Around a dozen films about the Japanese invasion during World War II, the Civil War with the Kuomintang government that followed, the Korean War of the early 1950s, and the Culture Revolution period, from 1966 to 1976, will be shown in theatres as per the mandate, including film versions of Cultural Revolution-era works such as The White-Haired Girl and The Red Detachment of Women.

Meanwhile, on April 3, a new musical based on the American Hollywood blockbuster La La Land was released, portraying idyllic scenes of ethnic unification in the northwestern territory of Xinjiang, where at least 1.5 million Uyghurs and other ethnic minority groups are imprisoned in camps.

Witness testimony has time and again linked the CCP's system of "re-education" camps in Xinjiang to forced labor, forced sterilization, systematic rape, and sexual assault, as well as the brainwashing of Uyghur children to deny their cultural identity after their parents were deported.

But the musical seems to be a public relations response to counter the growing media and international criticism of the CCP's atrocities in the region, Radio Free Asia reports. 

Happy, beer-drinking Muslims

The musical is set in a "Xinjiang" where Muslims happily drink beer and never wear veils or go to the mosque, with no armed police, panopticon-style security cameras, roadblocks, or ID checks on the sidewalks.

Local politicians and political parties were also urged to "mobilize" people to watch them, according to the National Film Administration. The directive said it would be important to organize and mobilize party representatives, leaders, and audiences to take an active role.

The films will be seen as part of a national campaign to "educate" people about the CCP's roots as the ruling party celebrates its 100th anniversary, according to the statement.

"All distribution units, theaters, and screening units must actively prepare for film screenings, produce promotional materials, make screening arrangements, and run publicity campaigns," it said, suggesting preferential entry fees and "other incentives" to encourage people to attend.

The screenings will foster "love of party, country, and socialism," as well as a patriotic spirit, the directive said.

Screenings will start in April 2021 and run throughout the year.

No 'discordant voices'

Officials from his local community committee have also given notices to locals, according to writer Han Yiwen, that there must be no "discordant voices" during the centennial.
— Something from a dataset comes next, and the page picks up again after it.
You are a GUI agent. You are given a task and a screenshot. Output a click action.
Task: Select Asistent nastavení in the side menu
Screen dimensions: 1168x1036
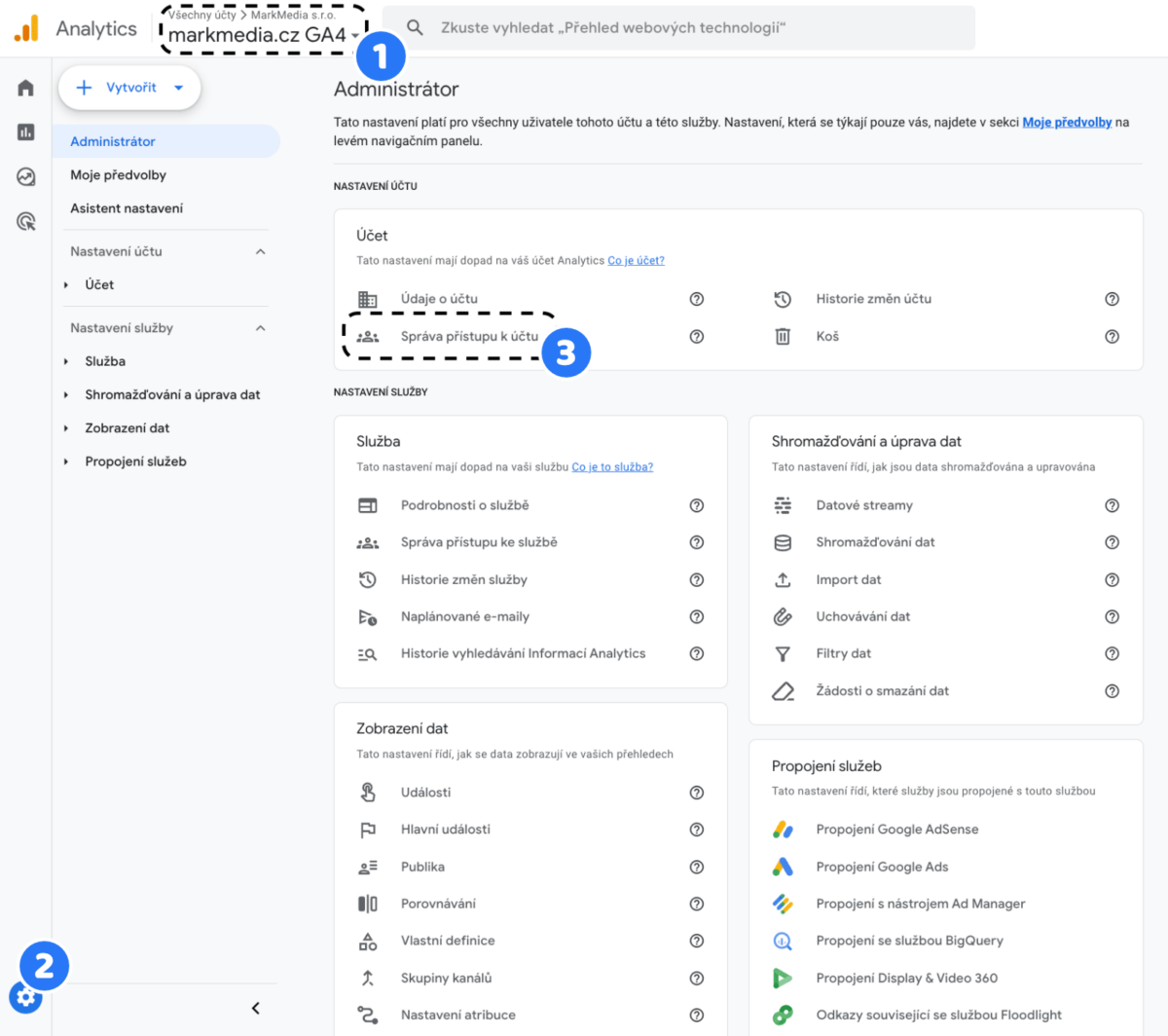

"This year, in the centennial year of the group, they had a special message for me," Han told RFA.  "I'm not allowed to make any remarks of that sort."

"I can only really respond in general terms," he said. "If a child were to never grow up, and were to remain a child for the rest of his life, that would be a tragedy."

"But if the same thing were to happen to a country, then that would turn into a nightmare for everyone in that country," Han said.

The Chinese Communist Party's incursions into public and private thinking and expressions are becoming more common, according to an online analyst Zhou. 

"Controls on speech are pretty unscrupulous, and there is no concept of what is legal anymore," Zhou said.

"They had already banned any dissenting voices, but now you're not allowed unspoken opposition either." "It's hard to imagine how things will turn out in the future," he said.

Only praise for the CCP is now permitted, according to a retired teacher named Wang from Hebei's northern province.

"Authoritarian regimes can only tolerate praise and more praise, but nobody is allowed to talk about their problems," Wang said. "The system we have in China is awful."

With reporting from Radio Free Asia.